国交省、第3回観光に関する懇談会を開催−実務的な教育を求める

  • 2008年6月4日
 国土交通省は6月3日、第3回観光に関する懇談会を開催、人材育成と観光産業について意見が交わされた。東海旅客鉄道相談役で日本商工会議所観光専門委員会委員長でもある須田寛氏は、観光を学ぶ学生の傾向として専門学校で旅行業務取扱責任者などの資格を目指す専門的かつ技術的なケースと、総合大学で社会学的観点を学びたいとする哲学的なケースに分かれるとし、両者の中間の位置、つまり専門的な知識と観光の基本的な考え方を身につけた人材の育成が必要だとした。北海道大学観光学高等研究センター長の石森秀三氏は、「大学で観光関連の学科は増加傾向にある一方で、企業側は大学に期待していない。大学だけに任せるのではなく企業が連携して求めるものを強く訴えていかなければならない」とした。

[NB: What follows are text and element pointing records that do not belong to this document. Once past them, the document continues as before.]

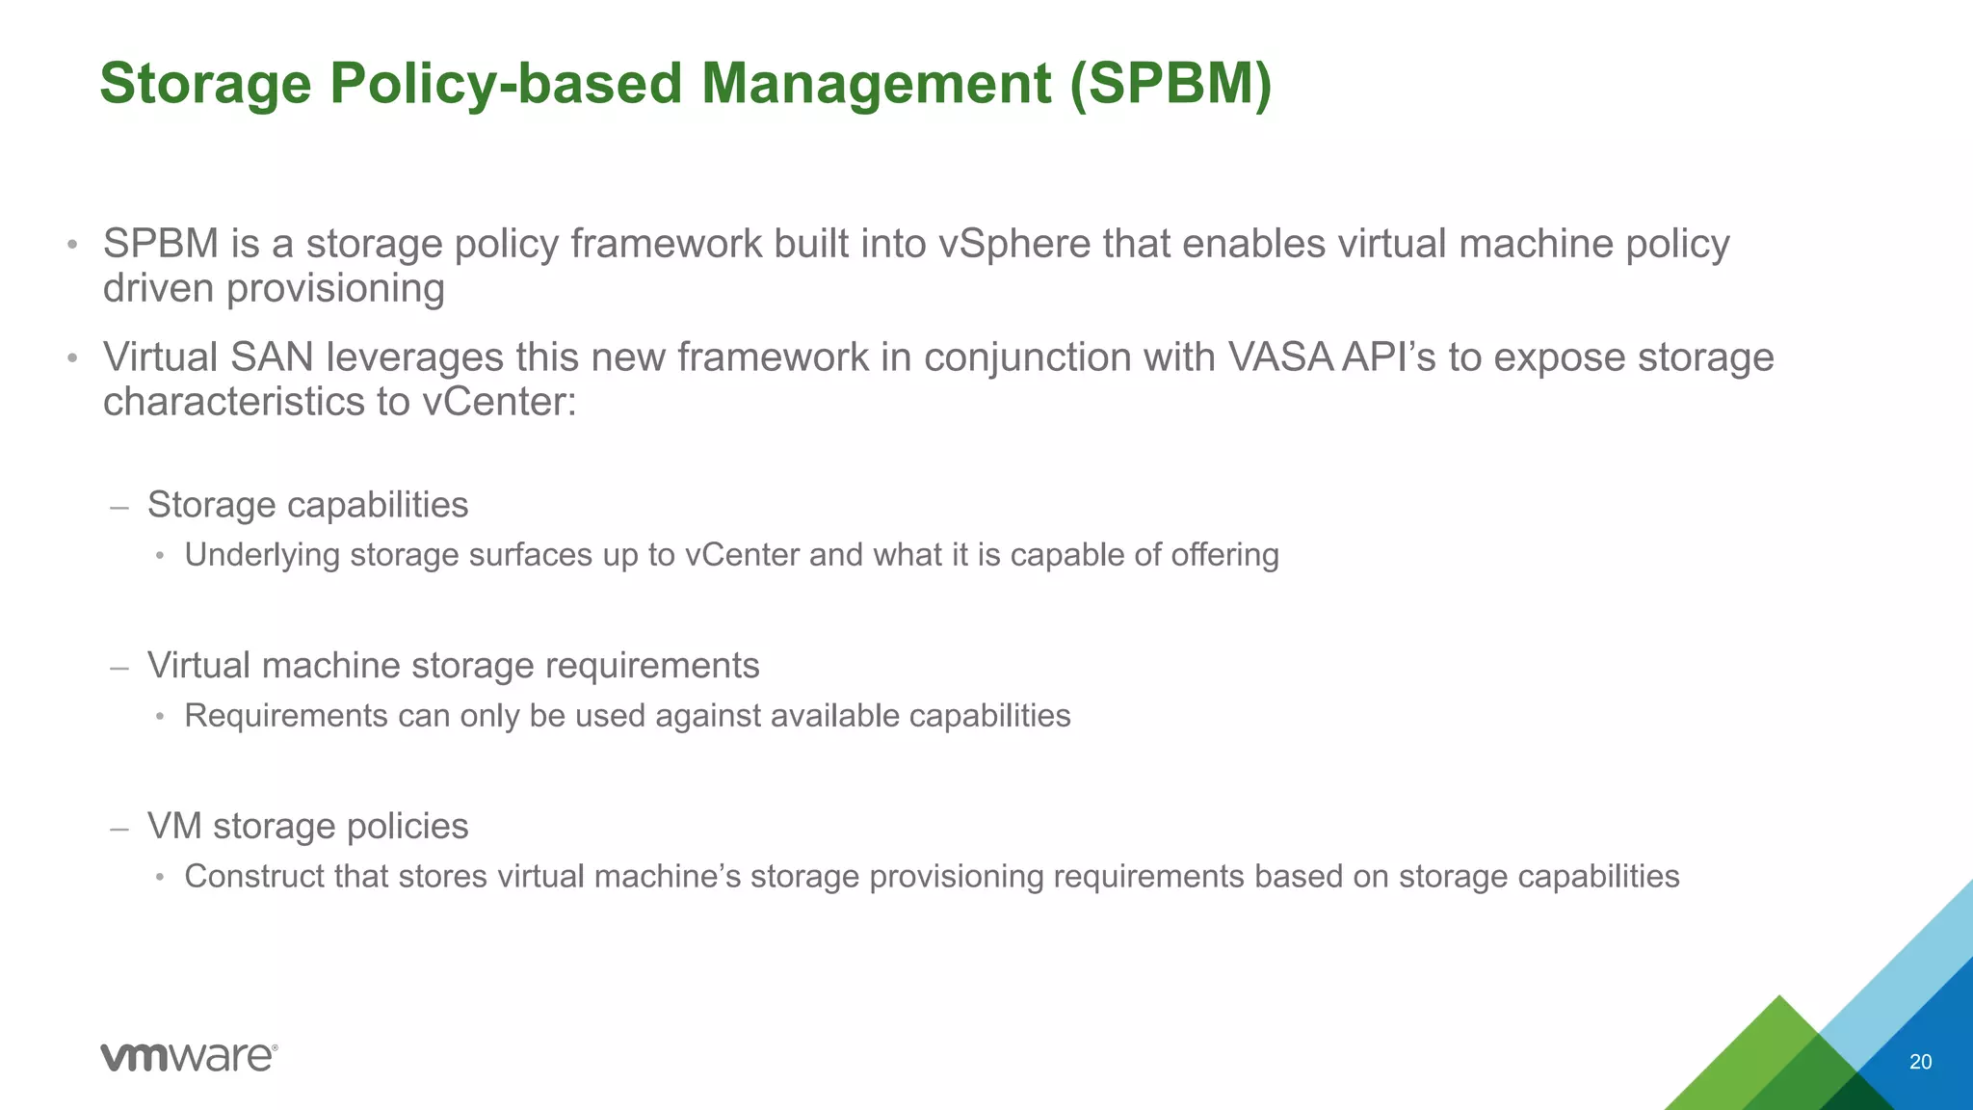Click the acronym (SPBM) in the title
coord(1171,84)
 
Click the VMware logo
coord(189,1057)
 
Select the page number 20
coord(1920,1062)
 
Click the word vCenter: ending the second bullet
coord(499,402)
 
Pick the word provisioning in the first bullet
coord(335,289)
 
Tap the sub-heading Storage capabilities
coord(307,505)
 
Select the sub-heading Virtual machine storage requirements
coord(453,666)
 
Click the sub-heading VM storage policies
coord(307,827)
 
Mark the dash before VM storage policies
coord(119,828)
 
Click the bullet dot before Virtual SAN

 また、文化庁長官の青木保氏は、観光立国のためには地域の活性化が不可欠であり、例えば「観光士」といった国家資格を設け、事業所に保有者を置くようにするなど、資格を仕事に繋げることが重要だとした。観光におけるホスピタリティについてとりあげた委員も多く、道徳教育と同じように子供の頃から地域についての誇りや海外からの来訪者を喜ばせたいと感じられるような教育を国をあげて実施し、国民が観光は重要な産業であると実感できる環境を目指したいと意見がまとまった。

 なお、現在、消費者庁の設置に関連して、移管が検討されている旅行業法について、商船三井相談役で座長を務めた生田正治氏は、観光行政として責任を持って運用していかなければならないとの見解を示した。